Which brings us to ...

We take the literature we get from the doctor's office pretty seriously, and our 4 month take home sheet said we should gently let Walter know we're there when he wakes and cries at night, rather than rocking, holding or feeding him.  We tried it out and had good success right away: a full almost 8 hours of sleep with a couple wakings that were easily met with an "I'm here, baby" here and an "It's OK, baby" there.  Since then, though, not a lot of luck with this approach.  He's been waking up really angry--every hour or so early in the night, then settles down a bit--and we scoop him up and comfort him with rocking, feeding, lullabies, limericks ... whatever works. 

So many things wrong with this picture
Just thinking about all the conflicting advice out there about babies and sleeping makes my head hurt. I don't know if Sean and I really subscribe to any particular philosophy on this.  We don't co-sleep because we're big  people and heavy sleepers who do a lot of rolling around ... and the idea of it just makes us nervous.  We try to follow the anti-SIDS guidelines but Walter seems to breathe and sleep better on his side than on his back, and sometimes there's a blanket involved, and the blanket inevitably ends up right up by his face where he seems to take immense comfort from it.  We always respond when he cries.  When I have the time and the opportunity, I like to hold him while he sleeps.  Sometimes we snooze a little together in the rocking recliner I like to nurse him in.  He sleeps much better when he's held than when we put him down in his play yard.  When I put him down in the crib he grabs my arm to stop me from pulling away; often, he wakes up and cries.  We try to keep him up and active during the day, but if he sleeps and stays sleeping, we let him, even if it means a more wakeful night. 

There are probably things we could be doing better or should be doing differently.  I've gotten great advice and lots of help from friends who have been there and done this before.  We try new things, we try to be flexible and responsive, we try to pay attention to what's changing with Walt.  Funny story about that.  We read somewhere sometime before Walt was born that he could/should sleep in a bassinet in our room until he was 6 months old.  Great!  Plenty of time to get the nursery ready after he's born! At about 2 am on March 1 I woke up to some squeakings from the bassinet.  When I investigated, I found Walter had rolled over onto his belly and was doing tummy time exercises, lifting his little head and shoulders proudly.  "Oh no," I said.  "No more bassinet for you."  As I scooped him up, he gave me a huge smile and a look that said clearly: "Accomplishment, Mama!  Accomplishment!"

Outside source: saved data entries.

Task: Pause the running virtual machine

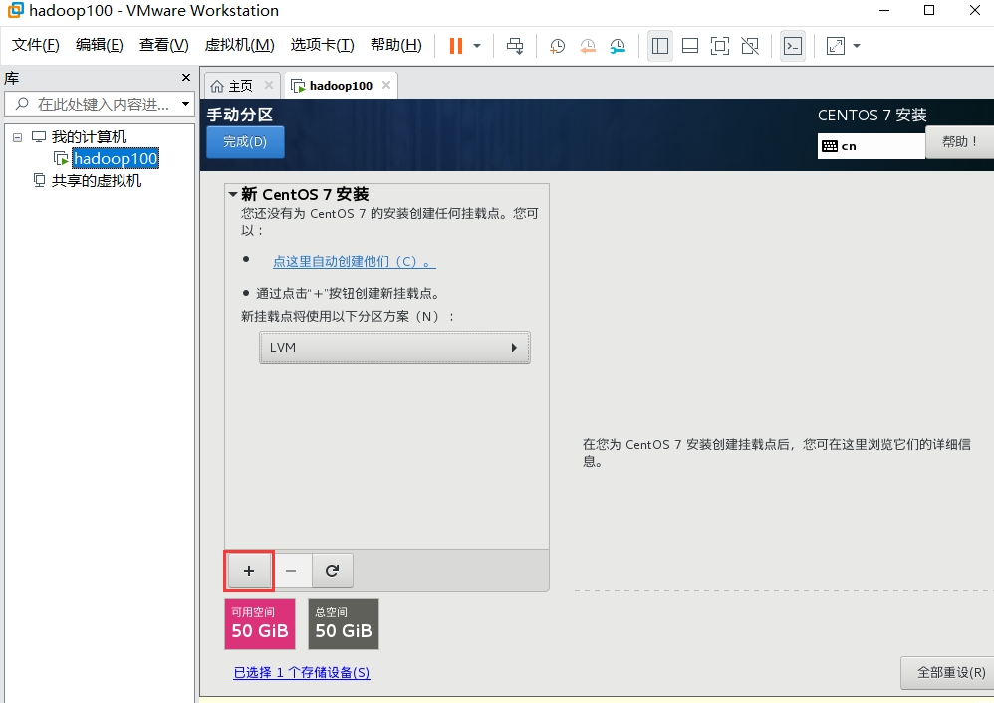Action: click(x=455, y=45)
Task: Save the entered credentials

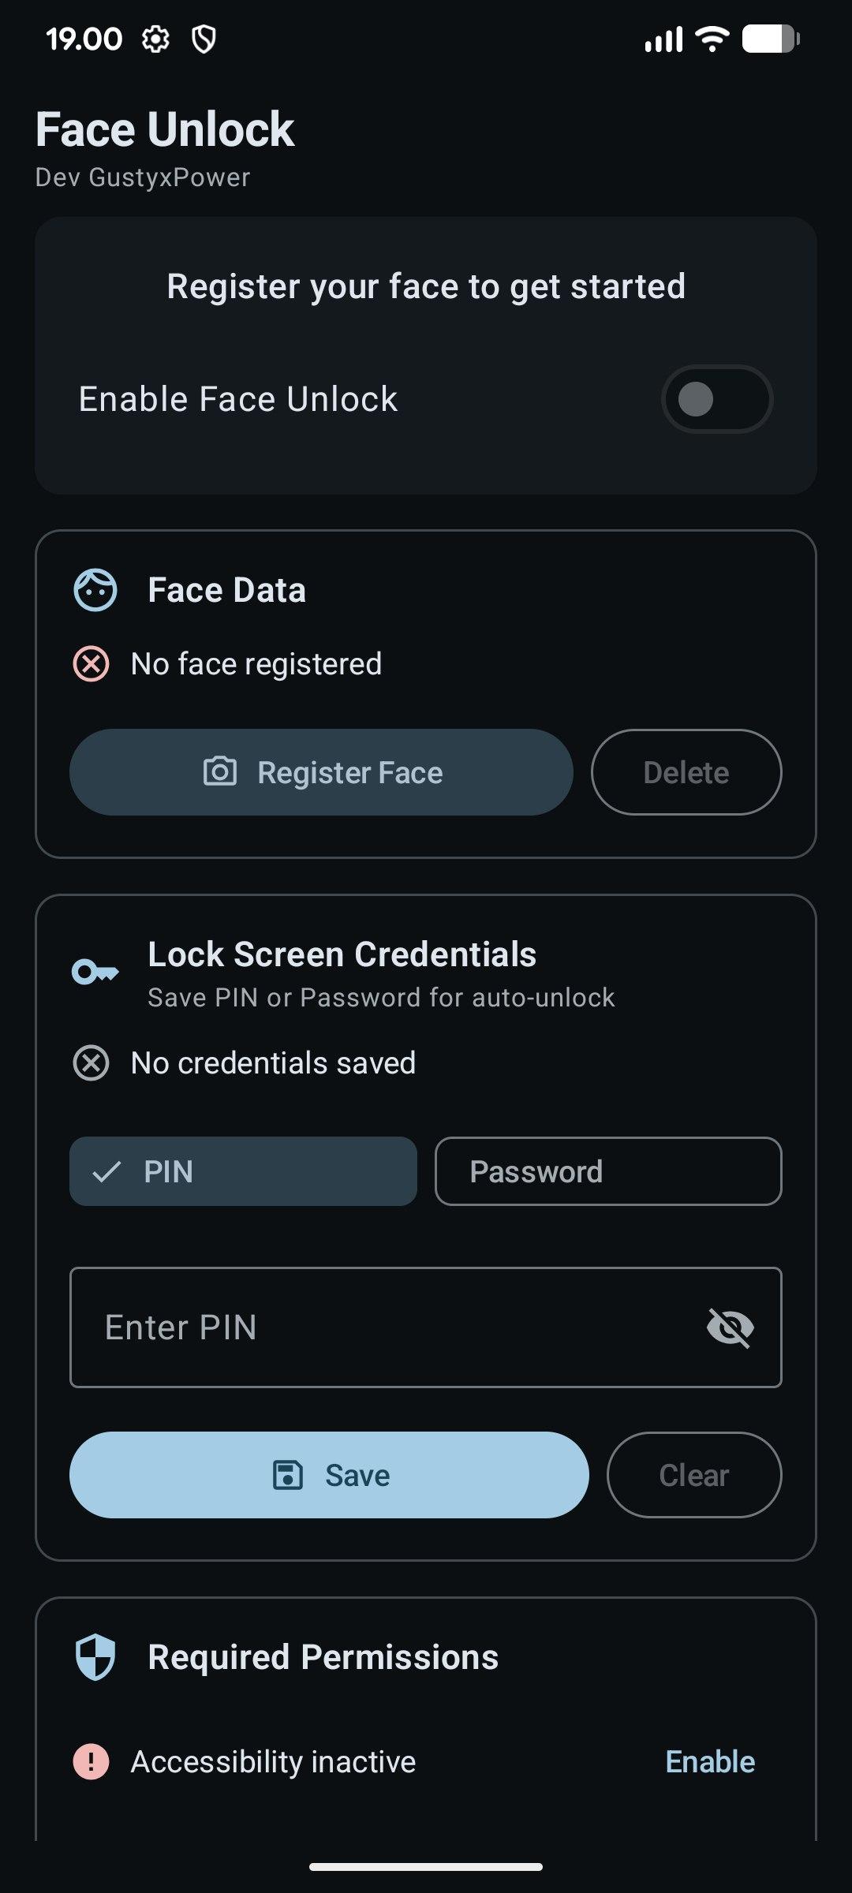Action: 329,1475
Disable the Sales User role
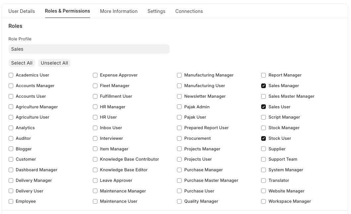The image size is (351, 214). click(x=263, y=107)
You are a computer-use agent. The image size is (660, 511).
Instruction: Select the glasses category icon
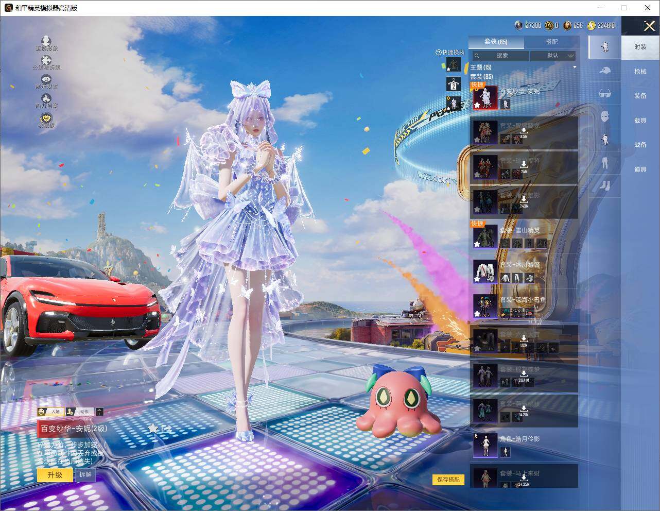pyautogui.click(x=605, y=94)
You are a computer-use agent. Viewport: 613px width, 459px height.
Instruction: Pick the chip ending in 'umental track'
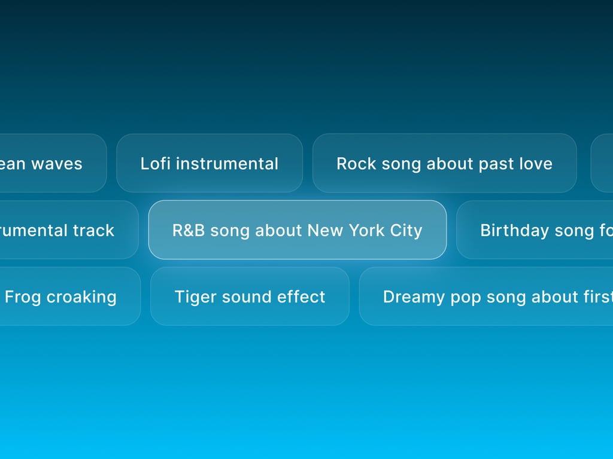coord(69,230)
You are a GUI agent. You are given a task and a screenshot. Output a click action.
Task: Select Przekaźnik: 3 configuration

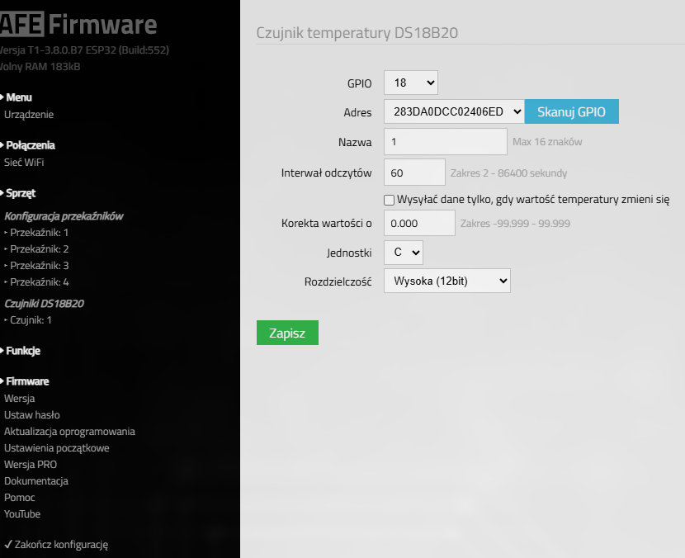click(x=39, y=266)
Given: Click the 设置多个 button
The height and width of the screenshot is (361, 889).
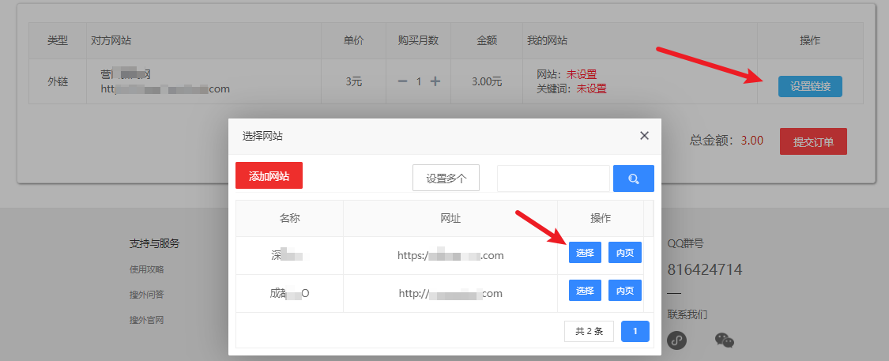Looking at the screenshot, I should [446, 179].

The nursery is almost done, thanks in large part to help from Auds and Curt and a young man from our congregation--B is coming back tomorrow evening to help Sean assemble the crib and get some final basic things together so we can make the big move by the end of the week.  For now, Walt is sleeping in his playyard in our room (in the bassinet setting, which is deep and wide enough that we're not worried about him rolling out/tipping the whole thing over.)  Some nights are hard, some nights are pretty great.  Almost every night, something funny or wonderful or absurd happens.  One night last week, I sang Walt his lullaby and it worked.  Like in the movies or on sitcoms.  As soon as I started singing he stopped crying, listened intently, and then his eyelids got heavy and he did this perfect slow blink right into sleepyland and 7 straight hours of independent sleeping.  Glorious.  The next night I tried it again and he laughed at me.  Not just little giggles--big, huge belly laughs.  Almost maniacal.  I think there was at least one "bwha ha ha" in there.

Tonight I came home from midweek worship sad and worried (see this post from earlier tonight.) But I also came home to a hungry baby, who nursed sweetly (no biting!), fell asleep, stayed asleep for the arms-to-bed transfer, and is still sleeping.  I can hear him snertle-ing away, not too far from me.  I was able to pray while I nursed him and rocked him to sleep, and that somehow made me feel more connected to my dear ones far away, and to God who is nursing us and cradling us and watching over all of us tonight.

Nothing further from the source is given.